April 18, 2015
Please pray for a hedge of protection over our marriage and come against the enemy in Jesus name. Pray for husband to get revelation and a word from the lord regarding our marriage. Pray for gods love to penetrate his mind soul and spirit in Jesus name. Pray for us both to gain wisdom and understanding for our marriage. Break any hindrances that would stop our restoration in Jesus name thank you
April 13, 2015
Hello saints! Please stand in agreement that I find a good job that I enjoy that pays good with good benefits and hours. Pray for a job nearby and for good and patient people to train me in the new position.
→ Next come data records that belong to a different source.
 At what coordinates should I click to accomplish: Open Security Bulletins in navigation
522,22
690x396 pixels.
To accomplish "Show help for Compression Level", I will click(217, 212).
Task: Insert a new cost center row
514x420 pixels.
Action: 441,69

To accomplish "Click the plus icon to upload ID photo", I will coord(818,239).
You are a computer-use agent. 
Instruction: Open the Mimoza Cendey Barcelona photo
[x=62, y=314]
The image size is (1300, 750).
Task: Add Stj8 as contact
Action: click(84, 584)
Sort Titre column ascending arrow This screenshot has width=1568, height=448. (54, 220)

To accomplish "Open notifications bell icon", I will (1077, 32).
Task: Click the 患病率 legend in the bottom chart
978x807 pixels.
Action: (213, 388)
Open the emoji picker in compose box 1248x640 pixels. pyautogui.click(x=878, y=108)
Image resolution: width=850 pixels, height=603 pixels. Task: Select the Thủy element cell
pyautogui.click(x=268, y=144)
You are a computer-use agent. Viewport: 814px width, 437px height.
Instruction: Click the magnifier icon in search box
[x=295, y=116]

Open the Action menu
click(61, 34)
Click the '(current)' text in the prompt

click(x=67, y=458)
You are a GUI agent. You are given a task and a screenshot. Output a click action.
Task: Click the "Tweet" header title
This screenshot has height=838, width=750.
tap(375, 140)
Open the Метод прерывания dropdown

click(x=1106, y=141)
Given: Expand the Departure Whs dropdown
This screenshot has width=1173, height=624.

If gods will maybe a church administrative position. Pray that I receive in my spirit which one is the right one and that I have the wisdom and memory to carry-out which ever job I am offered. I declare and decree in Jesus Name that i will receive what we have prayed in Jesus Name.....
April 08, 2015
Please stand with me in agreement to come against any plans of the devil through his demons of witchcraft sorcery and spells and hex's over my husband family myself and our marriage in Jesus Name. A women who my husband had or is having and affair with is involved with witchcraft, The lord had brought this to my attention. Pray for the restoration of my marriage and for my husband to spiritually recognize the tactics of the devil (He is saved just walked away from the lord) In Jesus name I plead the blood of Jesus over this prayer of agreement to come against every stronghold and demonic presence over me and my husband and family in Jesus name and cast every plan of the devil into hell in Jesus name!!! Pray against whatever is hindering the restoration of my marriage and my husbands full repentance to lord and cover my whole family with the blood of Jesus and a hedge of protection and come against ungodly soul ties and spirit spouses and seducing spirits in Jesus name. Thank you precious saints of the lord Jesus Christ
April 05, 2015
My divorce has been final for more than a year, but my heart is still attached. I am having a hard time moving on, and feel compelled by the spirit to pray for this man that I wanted to spend the rest of my life with. He has stopped going to church, but I believe that he is a child of God and that we were meant to be together. I pray that God will settle my heart and lead me where I need to go next. I still love him and want to fix what's been broken. I believe that miracles still happen and I need to leave it in God's hands, but I am so sad and so lonely.